PhD Thesis Defence Presentations - Flora Tsourtou
In soft nanostructured materials based on chain molecules (typical examples include organic semiconducting polymers and polypeptides), chain self-organization at the nanoscale and mesoscale completely controls their macroscopic behavior and functionality. Although the equilibrium structure of many of these systems is rather well-known today thanks to advanced experimental techniques, their molecular modelling remains challenging, currently preventing the use of computer simulations as a tool for the rational design of new nanostructured materials with tailored or modulated properties.
The objective of the current dissertation is to investigate self-organization in soft nanostructured materials by means of atomistic simulations based on Molecular Dynamics (MD) and Monte Carlo (MC) methods. The latter involves the design and implementation of new stochastic (i.e., non-dynamic) algorithms capable of overcoming the problem of long relaxation times governing chain dynamics and plaguing MD methods. Through the utilization of some very powerful ‘unhysical’ moves, MC can increase dramatically the rate of sampling new microstructures. State-of-the-art MC moves, originally proposed for simpler polymer structures, were thus redesigned for two important classes of soft nanostructured materials: (a) thiophene-based semiconducting oligomers and polymers and (b) polypeptides, which exhibit spectacular structures at the nanoscale and have tremendous technological applications.
First, a powerful MC algorithm was developed for the simulation of bulk models of α-unsubstituted oligo- and poly-thiophenes using moves that account for the rigid ring structure of the thiophene moiety. We also introduced two new united-atom models for the simulation of these materials: a rigid model for MC simulations and a more flexible model for MD simulations. We were able to predict the high temperature phase behavior of an important α-unsubstituted oligo-thiophene (α-nΤ with n denoting the number of rings), α-sexithiophene (α-6T), in good agreement with available literature data. Furthermore, the MD simulations were extended to other members of the family of α-nTs (n = 5, 7 and 8) to gain an insight into the dependence of their phase behavior on chain length. Upon cooling from the isotropic phase, spontaneous successive phase transitions were observed giving rise to liquid crystalline phases; an odd-even structural phenomenon was also observed. For the design of a MC algorithm in the future for the simulation of alkyl-substituted poly-thiophenes such as regioregular poly(3-hexylthiophene) (or RR-P3HT), the availability of a promising force field (FF) will also be of importance. We thus carried out a systematic evaluation of available all-atom FFs that can reliably describe the physical properties of RR-P3HT oligomers and polymers in their amorphous phase. By selecting the most accurate FF, large scale MD simulations of RR-P3HT with quite long chains were conducted in order to shed light into their structural behavior in the amorphous phase. Our results indicated that relatively short RR-P3HT chains are semiflexible but adopt random coil conformations at higher temperatures and for higher molecular weights.

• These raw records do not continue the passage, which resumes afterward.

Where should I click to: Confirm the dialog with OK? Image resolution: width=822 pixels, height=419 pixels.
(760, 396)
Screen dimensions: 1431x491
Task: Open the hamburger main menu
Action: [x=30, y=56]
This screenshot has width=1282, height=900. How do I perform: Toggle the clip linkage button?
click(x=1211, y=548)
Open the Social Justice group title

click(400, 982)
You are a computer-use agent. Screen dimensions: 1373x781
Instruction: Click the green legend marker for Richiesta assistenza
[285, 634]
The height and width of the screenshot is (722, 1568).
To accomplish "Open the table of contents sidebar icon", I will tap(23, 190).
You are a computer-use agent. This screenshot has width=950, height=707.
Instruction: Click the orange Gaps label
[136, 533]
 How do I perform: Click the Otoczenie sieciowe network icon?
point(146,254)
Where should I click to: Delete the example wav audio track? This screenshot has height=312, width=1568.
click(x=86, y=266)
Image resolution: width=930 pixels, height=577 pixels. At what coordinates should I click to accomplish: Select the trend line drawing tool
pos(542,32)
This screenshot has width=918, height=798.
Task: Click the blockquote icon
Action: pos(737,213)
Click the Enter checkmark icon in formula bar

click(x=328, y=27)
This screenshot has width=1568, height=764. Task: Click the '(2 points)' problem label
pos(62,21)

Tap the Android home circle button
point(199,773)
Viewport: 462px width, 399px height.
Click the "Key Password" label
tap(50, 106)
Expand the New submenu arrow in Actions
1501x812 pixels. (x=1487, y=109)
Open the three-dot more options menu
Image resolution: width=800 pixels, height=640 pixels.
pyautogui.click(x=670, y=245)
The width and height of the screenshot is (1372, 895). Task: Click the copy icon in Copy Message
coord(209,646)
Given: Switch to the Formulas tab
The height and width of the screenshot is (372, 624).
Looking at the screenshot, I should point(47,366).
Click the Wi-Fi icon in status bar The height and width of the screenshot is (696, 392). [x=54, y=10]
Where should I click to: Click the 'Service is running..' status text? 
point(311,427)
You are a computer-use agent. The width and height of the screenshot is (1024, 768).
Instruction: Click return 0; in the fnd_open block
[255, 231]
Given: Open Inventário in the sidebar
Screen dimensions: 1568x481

As far as the polypeptides are concerned, a new MC algorithm was designed and implemented using an all-atom approximation for homo-polypeptides based on the L-alanine amino acid residue. The new methodology was capable of predicting the secondary structure of homo-polypeptides consisting of a few decades of residues, characterized by the formation of a significant population of α-helix secondary structure elements under vacuum, starting from a random configuration as an initial condition. These first simulation results are very promising rendering possible the extension of the proposed methodology to melts and solutions of poly-L-alanine peptides.
Speakers Short CV (Σύντομο Βιογραφικό Ομιλητή)
Flora Tsourtou received her Diploma in Chemical Engineering from the University of Patras in 2010 and her Master in Materials Science and Technology also from the same University in 2014. Since then, she is a PhD student in the same Department under the advisement of Prof. Vlasis G. Mavrantzas. She has been working on the design and efficient implementation of state-of-the-art Monte Carlo algorithms for the simulation of self-assembly and chain self-organization in Soft Matter systems. In her PhD, she has been working on: (1) the prediction of nano-scale morphology in thiophene-based semiconducting polymers, and (2) the prediction of the secondary structure in polypeptides. From her master studies, the obtained results have been published in international scientific journals. She has accomplished five publications and one of them was selected for a Cover Page in Soft Matter Journal. She was granted with a Ph.D.-ELIDEK scholarship and she has participated in several research projects (ARISTEIA 2011, FORCE, HPC-Europa3).